Making Apple's DNS GUI on Mac OS X Server play nice with the Unix way of things

The DNS implementation in MacOS X Server (10.6 Snow Leopard, and likely earlier versions going back to 10.3 Panther) is unique to Apple and unfamiliar and unfriendly to Unix geeks. Some say that you cannot use both Apple's GUI and traditional text based zone files, that you must either go all GUI or bypass it altogether.

This is incorrect, and it is actually quite easy to make both work. Here are the files Apple provides (note that "/etc/" = "/private/etc/"):
/etc/dns/options.conf.apple
/etc/dns/loggingOptions.conf.apple
/etc/dns/publicView.conf.apple
If you inspect those files, you will see that Apple asks you not to hand edit them, as the files are computer generated. They mean it. Hand editing will either break BIND or more likely simply be overwritten by the Server Admin program.

However, as in all Unix systems, all DNS configurations start with
/private/etc/named.conf
Open that file and observe that it ends with:
// Public view read by Server Admin

include "/etc/dns/publicView.conf.apple";

// Server Admin declares all zones in a view. BIND therefore dictates
 // that all other zone declarations must be contained in views.
Views are the key to what Apple has done. Views allows different zone files to be served up depending on from whence a request comes. This makes it easier to have private internal domains and public domains served by the same named instance.

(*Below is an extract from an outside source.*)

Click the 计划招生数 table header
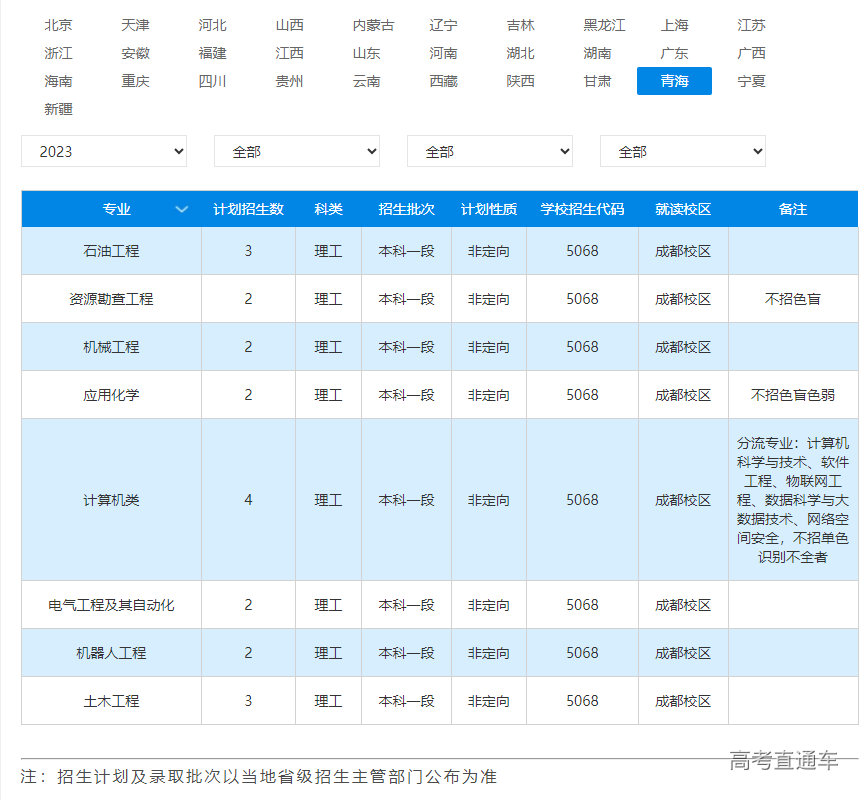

So here's what to do. Add a line similar to this at the end of named.conf:
include "/Users/jwb/Documents/serverconfs/bind_jwb.conf";
Then, create a file similar to this at the above location, with appropriate read permissions:
view "jwb" {
	match-clients {any;};
	recursion no;
	
// put zone descriptors here

zone "example.com" in{
  type master;
  file "/Users/jwb/Documents/serverconfs/zones/db.example.com.";
  // enable slaves only
  allow-transfer {12.34.56.78; 87.65.43.21;};
  };
	
};
Make sure you place a correctly configured zone file at the referenced location.

Check your configuration with
alias dnsok 'sudo named-checkconf -z;'   // add to aliases.mine
dnsok
Assuming all is well, go into Server Admin and Stop/Start DNS. You should now be in a position to manage some zones with Apple's GUI, and others with text-based zone files as you have always done.

If something is not working, check your zone configurations, permissions, balanced brackets, and file references/locations. Enjoy!